Red Skelton is rapidly becoming ImaSportsphile’s guardian angel….for his popularity on our site…..which exceeds 2 million views just of Red’s videos on our web page…..has gone a long way in helping our site gain the notoriety that we so gratefully hope continues to come…..so, I have decided to give our viewers of this video some background on the life and times of America’s Clown Prince….and our favorite son here at ImaSportsphile.
Although sources have claimed he was born Richard Bernard Eheart on July 18, 1913, in Vincennes, Indiana….Skelton himself claimed in the 1980’s that his middle name was “Red” in a live televised interview on The Tonight Show Starring Johnny Carson. Richard Red Skelton was the fourth and youngest son of Ida Mae (née Fields) and Joseph Elmer Skelton. His father, Joseph, was a grocer who died two months before Red was born….as he had once been a clown with the Hagenbeck-Wallace Circus. His birth certificate surname was that of his father’s stepfather. During Skelton’s lifetime there was some dispute about the year of his birth. Author Wesley Hyatt suggests that since he began working at such an early age….Skelton may have claimed he was older than he actually was in order to gain employment. Vincennes neighbors described the Skelton family as being extremely poor….a childhood friend remembered that her parents broke up a youthful romance between her sister and Skelton because they thought he had no future.
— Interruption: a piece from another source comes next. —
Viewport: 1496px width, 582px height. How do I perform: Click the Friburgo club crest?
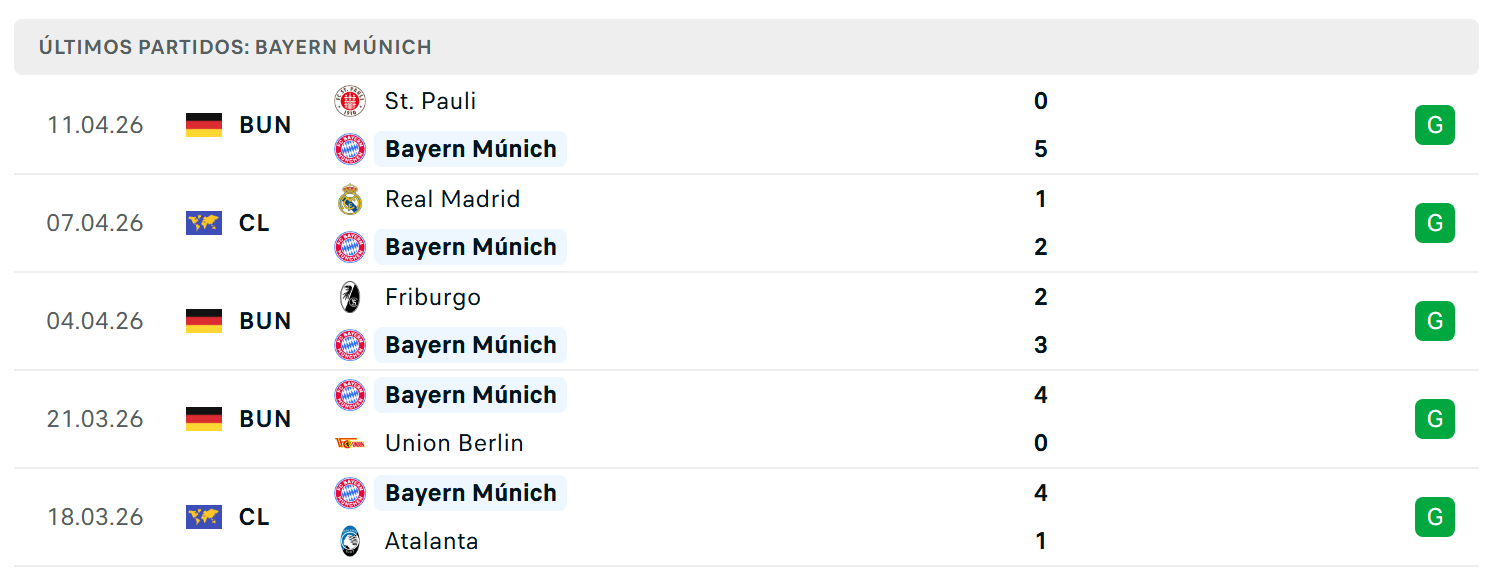coord(350,297)
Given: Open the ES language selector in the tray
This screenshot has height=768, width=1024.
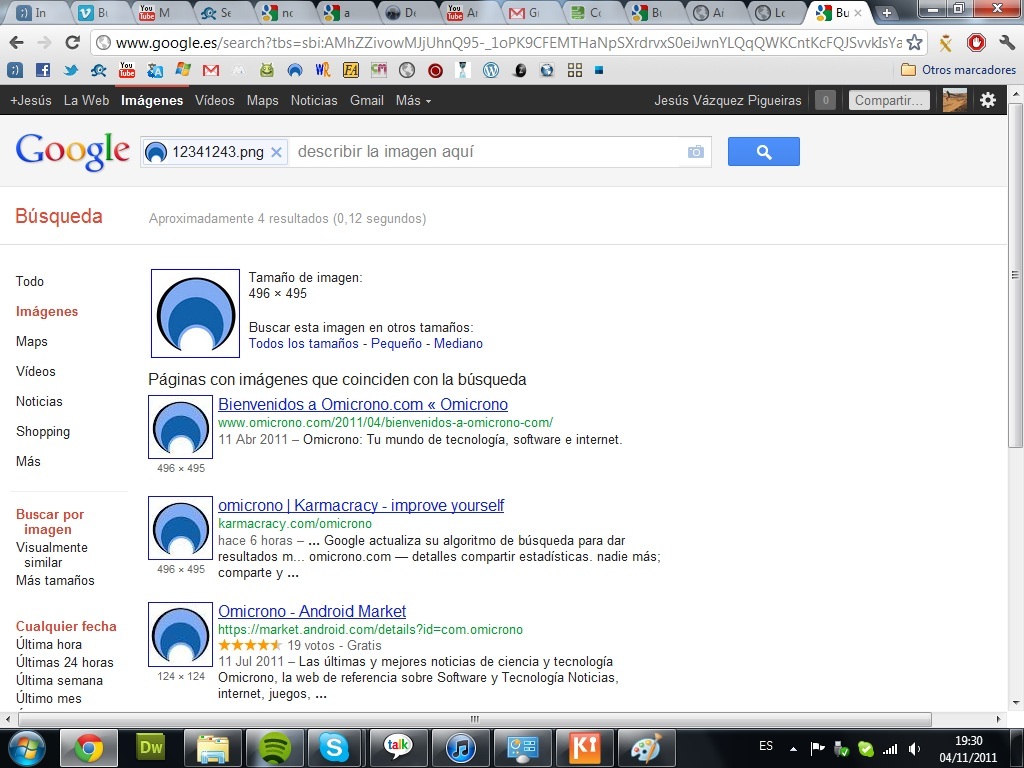Looking at the screenshot, I should (766, 746).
Because of the loss of his father, Skelton went to work as early as the age of seven by selling newspapers and doing other odd jobs to help his family….who had lost the family store and their home. He quickly learned the newsboy’s patter and would keep it up until a prospective buyer bought a copy of the paper just to quiet him. According to later accounts, Skelton’s early interest in becoming an entertainer stemmed from an incident that took place in Vincennes around 1923….when a stranger, supposedly the comedian Ed Wynn, approached Skelton, who was the newsboy selling papers outside a Vincennes theater….when the man asked Skelton what events were going on in town….as Skelton suggested he see the new show in town. The man purchased every paper Skelton had….thus providing enough money for the boy to purchase a ticket for himself. The stranger turned out to be one of the show’s stars, who later took the boy backstage to introduce him to the other performers. The experience prompted Skelton, who had already shown comedic tendencies, to pursue a career as a performer.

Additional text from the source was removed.